State tranquilli, nessun data breach ad Apple, nessuna violazione sui server di Cupertino ma è colpa del classico malware di tipo infostealer, che ha rubato le credenziali memorizzate sui dispositivi come Windows e MAC.
In pratica un virus ha rubato le password memorizzate su un computer e questo furto ha dato in mano indirizzi mail e password di numerosi servizi, tra cui quelli per accedere all’Apple ID che sono sempre account molto difficili da ottenere.

Un furto che da sempre colpiscono in maniera semplice gli utenti e che ha portato ad avere un database di circa 149 milioni di utente e password univoche, di cui appunto 900.000 di Apple, per accedere a diversi servizi web.
Come scoprire se il nostro account Apple è stato violato
Per fortuna c’è sempre il sito web Have I Been Pwned ha già caricato il database e permette di capire se il vostro account Apple è stato hackerato. Infatti semplicemente inserendo il vostro indirizzo mail registrato come Apple ID, potrete sapere in tempo reale se il vostro account è tra quelli violati.
Se inserendo la vostra email, compare una barra verde con scritto, siete al sicuro.
Good news — no pwnage found!
No breached accounts
Se invece compare una barra rossa con scritta la frase seguente, il vostro account Apple ormai è finito online ed è in mano a chi ne può fare un uso illecito.
Oh no — pwned!
Pwned in 1 data breach (subscribe to search sensitive breaches)
Di seguito il link per verificare se il vostro account Apple è stato hackerato.

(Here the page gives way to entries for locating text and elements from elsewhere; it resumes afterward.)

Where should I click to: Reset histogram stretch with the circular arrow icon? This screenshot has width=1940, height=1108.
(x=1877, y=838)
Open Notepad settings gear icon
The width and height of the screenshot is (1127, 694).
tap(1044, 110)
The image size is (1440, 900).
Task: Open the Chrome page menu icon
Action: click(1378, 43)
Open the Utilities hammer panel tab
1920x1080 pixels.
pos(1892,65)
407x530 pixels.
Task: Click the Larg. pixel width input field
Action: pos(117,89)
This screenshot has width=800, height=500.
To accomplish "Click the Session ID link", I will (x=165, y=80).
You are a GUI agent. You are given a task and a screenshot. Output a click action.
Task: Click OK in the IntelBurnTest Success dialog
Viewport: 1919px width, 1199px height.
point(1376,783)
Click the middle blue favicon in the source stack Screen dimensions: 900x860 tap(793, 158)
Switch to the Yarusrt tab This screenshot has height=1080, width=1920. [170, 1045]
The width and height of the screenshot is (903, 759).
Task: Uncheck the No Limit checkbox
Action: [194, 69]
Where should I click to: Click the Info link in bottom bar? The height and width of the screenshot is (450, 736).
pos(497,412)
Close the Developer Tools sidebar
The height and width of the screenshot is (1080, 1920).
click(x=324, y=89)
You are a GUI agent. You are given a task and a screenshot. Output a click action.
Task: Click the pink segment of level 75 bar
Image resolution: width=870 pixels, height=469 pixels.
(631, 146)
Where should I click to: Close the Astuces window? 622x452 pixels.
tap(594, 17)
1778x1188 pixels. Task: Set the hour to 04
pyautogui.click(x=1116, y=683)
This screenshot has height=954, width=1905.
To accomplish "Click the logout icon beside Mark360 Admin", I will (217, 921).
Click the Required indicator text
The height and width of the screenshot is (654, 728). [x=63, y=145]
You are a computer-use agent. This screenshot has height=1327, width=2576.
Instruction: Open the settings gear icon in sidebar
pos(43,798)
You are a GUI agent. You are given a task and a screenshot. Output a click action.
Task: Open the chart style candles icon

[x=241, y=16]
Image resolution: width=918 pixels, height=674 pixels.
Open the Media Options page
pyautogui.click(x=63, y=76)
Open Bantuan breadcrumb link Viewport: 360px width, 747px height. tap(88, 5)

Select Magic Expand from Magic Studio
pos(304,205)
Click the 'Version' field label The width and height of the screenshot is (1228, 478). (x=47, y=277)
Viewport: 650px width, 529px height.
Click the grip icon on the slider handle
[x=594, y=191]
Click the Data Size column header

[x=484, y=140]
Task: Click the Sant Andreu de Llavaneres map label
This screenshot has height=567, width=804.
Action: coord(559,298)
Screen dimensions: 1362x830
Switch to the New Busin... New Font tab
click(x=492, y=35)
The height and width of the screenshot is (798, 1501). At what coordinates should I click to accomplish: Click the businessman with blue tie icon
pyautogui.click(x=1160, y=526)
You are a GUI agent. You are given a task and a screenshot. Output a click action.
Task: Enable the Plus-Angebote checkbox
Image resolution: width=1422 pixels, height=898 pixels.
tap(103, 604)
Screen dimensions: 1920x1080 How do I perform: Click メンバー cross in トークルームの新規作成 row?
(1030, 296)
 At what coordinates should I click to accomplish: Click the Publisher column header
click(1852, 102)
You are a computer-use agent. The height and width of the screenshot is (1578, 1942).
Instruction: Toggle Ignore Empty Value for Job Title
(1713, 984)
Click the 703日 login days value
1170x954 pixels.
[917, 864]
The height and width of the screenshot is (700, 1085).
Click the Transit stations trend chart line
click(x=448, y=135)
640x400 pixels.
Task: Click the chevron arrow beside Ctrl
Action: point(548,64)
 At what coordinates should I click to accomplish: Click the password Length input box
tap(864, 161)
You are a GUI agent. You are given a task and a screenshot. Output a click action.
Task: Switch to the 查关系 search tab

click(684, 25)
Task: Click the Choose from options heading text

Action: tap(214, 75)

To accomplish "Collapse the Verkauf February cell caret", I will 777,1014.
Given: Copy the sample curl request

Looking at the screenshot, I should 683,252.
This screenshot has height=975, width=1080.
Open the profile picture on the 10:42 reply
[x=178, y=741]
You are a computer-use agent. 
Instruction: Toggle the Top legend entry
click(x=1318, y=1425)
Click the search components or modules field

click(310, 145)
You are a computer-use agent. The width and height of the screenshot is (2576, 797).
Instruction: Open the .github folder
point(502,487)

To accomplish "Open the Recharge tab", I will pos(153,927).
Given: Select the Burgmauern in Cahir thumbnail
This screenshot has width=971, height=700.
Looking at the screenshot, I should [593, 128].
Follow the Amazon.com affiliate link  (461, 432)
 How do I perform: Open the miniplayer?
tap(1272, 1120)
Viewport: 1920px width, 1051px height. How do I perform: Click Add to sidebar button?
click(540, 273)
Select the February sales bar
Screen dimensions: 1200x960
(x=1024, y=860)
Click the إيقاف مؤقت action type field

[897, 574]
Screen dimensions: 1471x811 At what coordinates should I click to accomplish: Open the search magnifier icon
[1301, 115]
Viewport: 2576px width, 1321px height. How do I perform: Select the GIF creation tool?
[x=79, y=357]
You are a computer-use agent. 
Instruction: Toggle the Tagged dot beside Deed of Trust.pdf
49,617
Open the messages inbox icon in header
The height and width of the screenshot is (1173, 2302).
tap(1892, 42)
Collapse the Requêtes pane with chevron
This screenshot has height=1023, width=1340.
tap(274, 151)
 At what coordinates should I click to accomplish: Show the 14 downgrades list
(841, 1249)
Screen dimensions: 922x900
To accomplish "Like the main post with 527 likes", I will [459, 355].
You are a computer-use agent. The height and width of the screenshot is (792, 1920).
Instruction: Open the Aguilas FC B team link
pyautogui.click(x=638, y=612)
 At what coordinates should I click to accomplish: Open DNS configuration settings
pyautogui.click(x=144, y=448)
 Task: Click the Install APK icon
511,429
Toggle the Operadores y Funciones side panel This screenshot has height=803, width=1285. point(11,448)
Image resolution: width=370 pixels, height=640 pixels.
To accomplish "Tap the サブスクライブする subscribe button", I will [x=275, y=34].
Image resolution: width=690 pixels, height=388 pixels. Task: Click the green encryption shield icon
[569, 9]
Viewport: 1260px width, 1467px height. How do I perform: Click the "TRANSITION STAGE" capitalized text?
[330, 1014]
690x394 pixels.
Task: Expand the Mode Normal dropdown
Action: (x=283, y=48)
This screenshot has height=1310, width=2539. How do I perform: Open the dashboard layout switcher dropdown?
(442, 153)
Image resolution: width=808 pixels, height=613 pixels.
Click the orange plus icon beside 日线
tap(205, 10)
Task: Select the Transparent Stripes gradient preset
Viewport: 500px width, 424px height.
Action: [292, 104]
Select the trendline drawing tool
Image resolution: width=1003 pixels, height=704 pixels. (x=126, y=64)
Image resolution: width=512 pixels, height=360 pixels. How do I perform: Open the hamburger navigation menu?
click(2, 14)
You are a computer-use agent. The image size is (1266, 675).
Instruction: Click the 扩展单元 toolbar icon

Link —> https://haveibeenpwned.com
Qualcosa sull’attacco di tipo infostealer
In informatica, gli infostealer sono una forma di software dannoso creato per violare i sistemi informatici e rubare informazioni sensibili, come credenziali di accesso, informazioni finanziarie e altre informazioni personali identificabili.
Le informazioni rubate vengono quindi impacchettate, inviate all’aggressore e spesso scambiate su mercati illeciti con altri criminali informatici. Gli infostealer sono solitamente costituiti da un framework bot che consente all’aggressore di configurare il comportamento dell’infostealer e da un pannello di gestione che assume la forma di un server a cui l’infostealer invia dati.
Gli infostealer si infiltrano nei dispositivi tramite attacchi di phishing , siti web infetti e download di software dannoso, tra cui mod di videogiochi e software pirata , tra gli altri metodi. Una volta scaricati, gli infostealer raccolgono informazioni sensibili sul dispositivo dell’utente e inviano i dati al server.